Just 35 miles from beautiful downtown Burbank in the Santa Clarita Valley, the bedrock formations of this Los Angeles County Natural Area Park provided the perfect set for the earliest silent Westerns, many Star Trek: The Original Series (TOS) adventures, Mel Brooks' Blazing Saddles (1974) and, naturally, the live action Flintstones movies. Gunsmoke, Bonanza and The Wild Wild West all made repeated trips to the rocks. It would be near impossible to count how many times a stagecoach was ambushed by robbers hiding atop these tilted rocks most likely formed by violent earthquakes millions of years ago, or how many aliens have landed among them.
A scene from Charles Lamont's 1951 adventure The Flame of Araby shot at Vasquez Rocks
"They're dramatic and so interesting spatially, not earthbound but more like something from outer space. You just wonder how those jagged peaks came out," says Joseph Pevney, who directed the Star Trek: The Original Series episodes "Friday's Child" with Julie Newmar and "Arena" in which Captain Kirk fights the Gorn, at Vasquez Rocks. "The Gorn suit was made of rubber, and it was so heavy and hot inside I put a stuntman in it because I didn't think an actor could take it."
"[Vasquez Rocks] looks otherworldly with those upturned strata, and we could afford to get there and to shoot there," says Bob Justman, the associate producer on Star Trek: TOS. He knew the location well then, having already coordinated numerous shoots there including those for several episodes of Outer Limits and the Stoney Burke rodeo rider series, as well as the feature film Apache starring Burt Lancaster.
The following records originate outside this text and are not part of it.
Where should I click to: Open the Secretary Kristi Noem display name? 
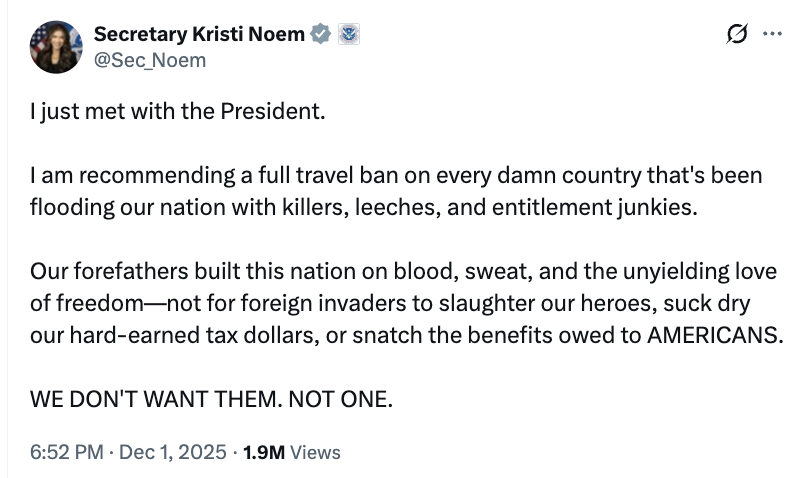pyautogui.click(x=200, y=34)
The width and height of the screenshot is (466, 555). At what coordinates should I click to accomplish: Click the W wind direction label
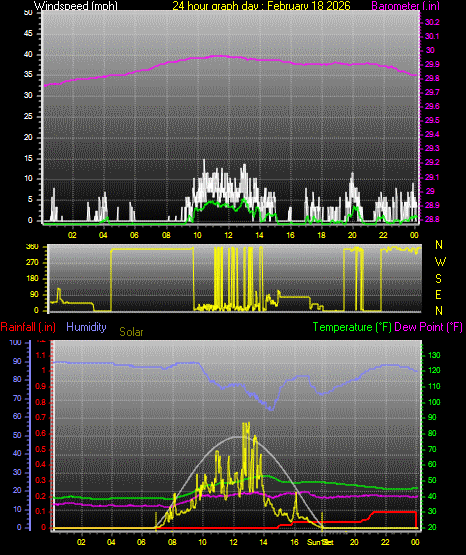click(x=440, y=262)
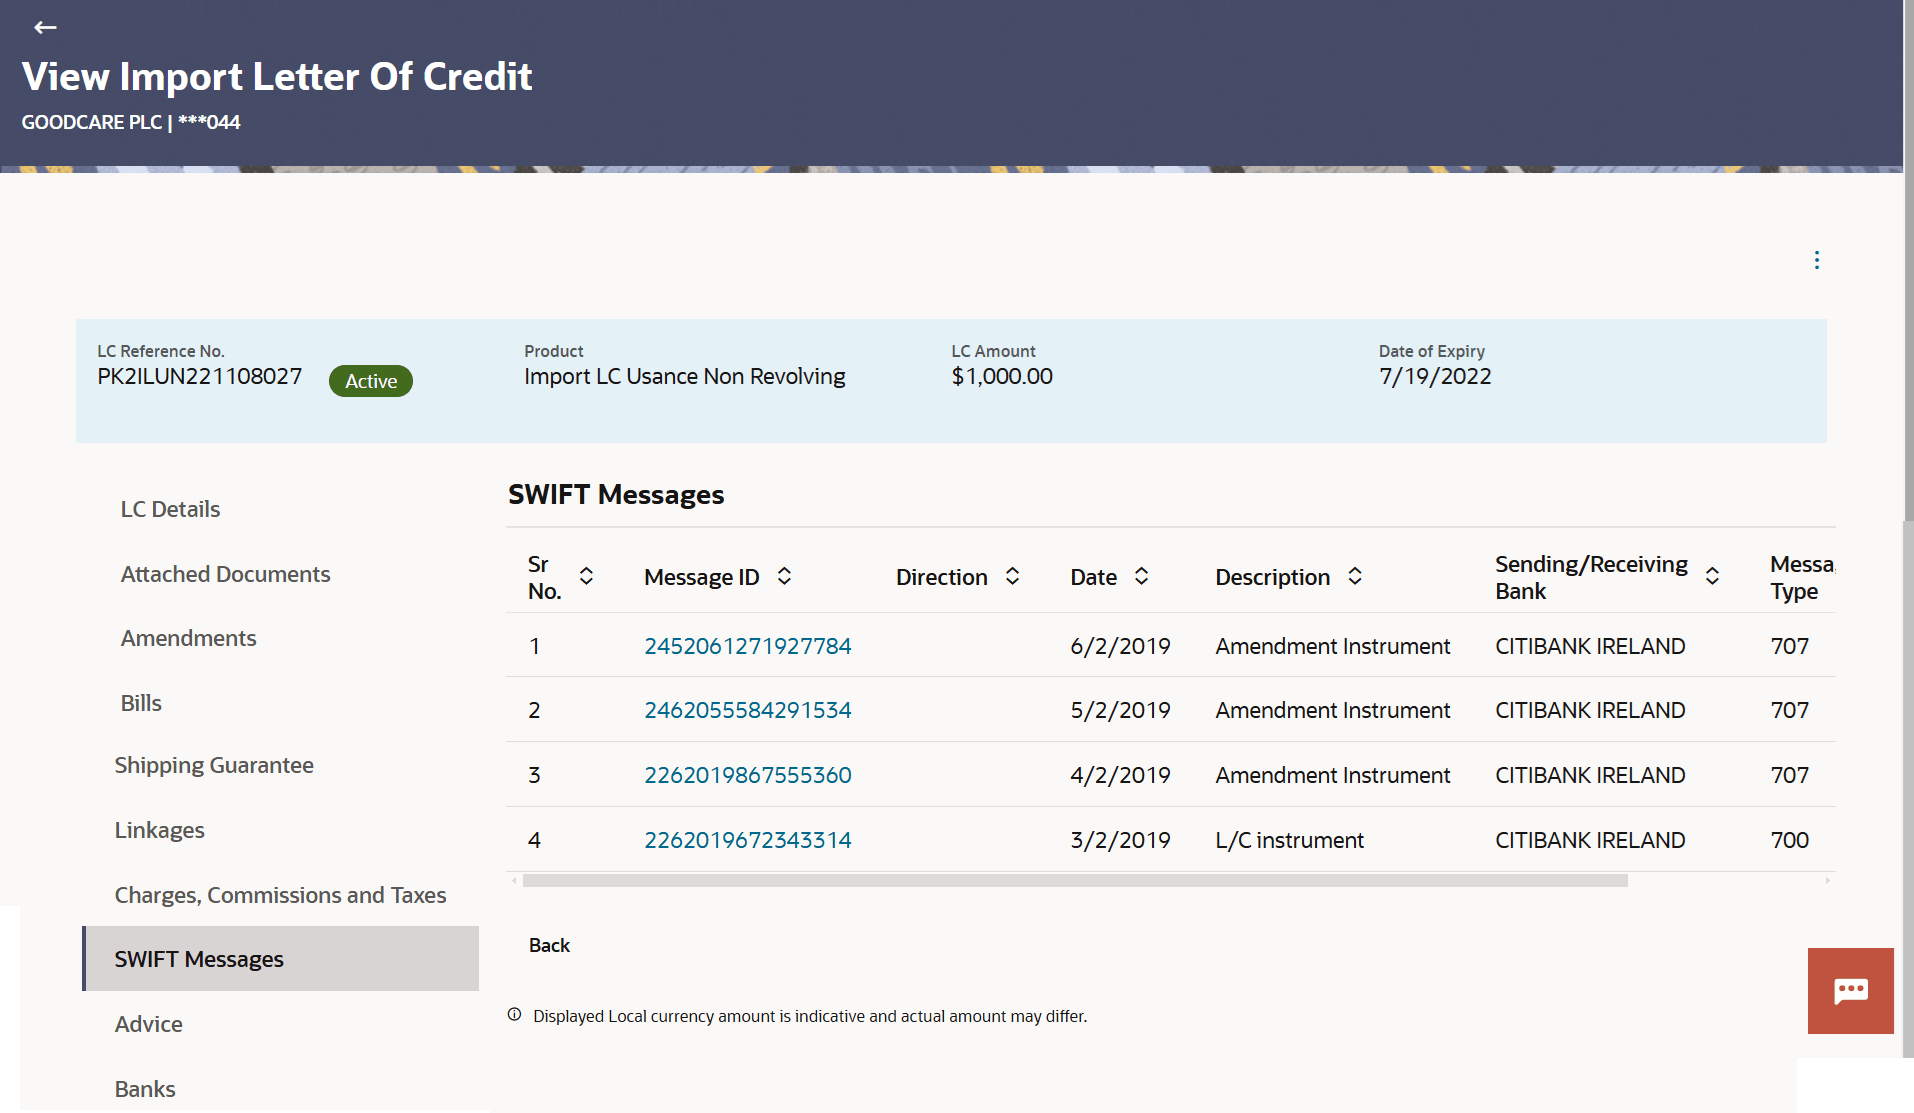
Task: Go to Charges, Commissions and Taxes
Action: click(280, 895)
William Shatner as Captain James T. Kirk prepares a little surprise for his Gorn opponent in the Star Trek episode "Arena" directed by Joseph Pevney at Vasquez Rocks
Romance of the Rio Grande (1941), the first Cisco Kid film, starring Cesar Romero, was shot at Vasquez Rocks. So was a 3-D Western, The Charge at Feather River (1953). Audrey Hepburn and Anthony Perkins came out to Agua Dulce to play adventurers traveling through an exotic land in Green Mansions (1959). Annette Funicello met Zorro at the rocks in a 1957 Zorro episode.
More recently, Austin Powers: International Man of Mystery poked good fun at the illusory nature of location filmmaking by setting the Brit among the rocks with his British flag-painted Jaguar convertible. For the sci-fi Roswell TV series, Vasquez Rocks served as one of the show's principal locations.
"More film has been shot in those two or three square miles than anywhere else in the whole state of California," director Cliff Bole wages. Bole was first inspired by the location as a 6 year old on a field trip there with his Boy Scout-like group, the Woodcraft Rangers. Years later he would return to the location with the Daniel Boone (1964) TV series crew as the show's associate producer. Vasquez Rocks has stood in for dozens of locations in the numerous television shows he has directed, including several 1990s Star Trek shows and a MacGyver episode in which the area doubles for the prehistoric bedrock of Afghanistan. "Vasquez Rocks answered all of our needs for Afghanistan."
Vasquez Rocks is "a keystone to the industry," Bole says. "It's so close — you see the outcroppings from the freeway — and you can do so much there from getting on a horse to phantasmagoria. Turn a corner and you can make it look like another part of the world without having to move your company."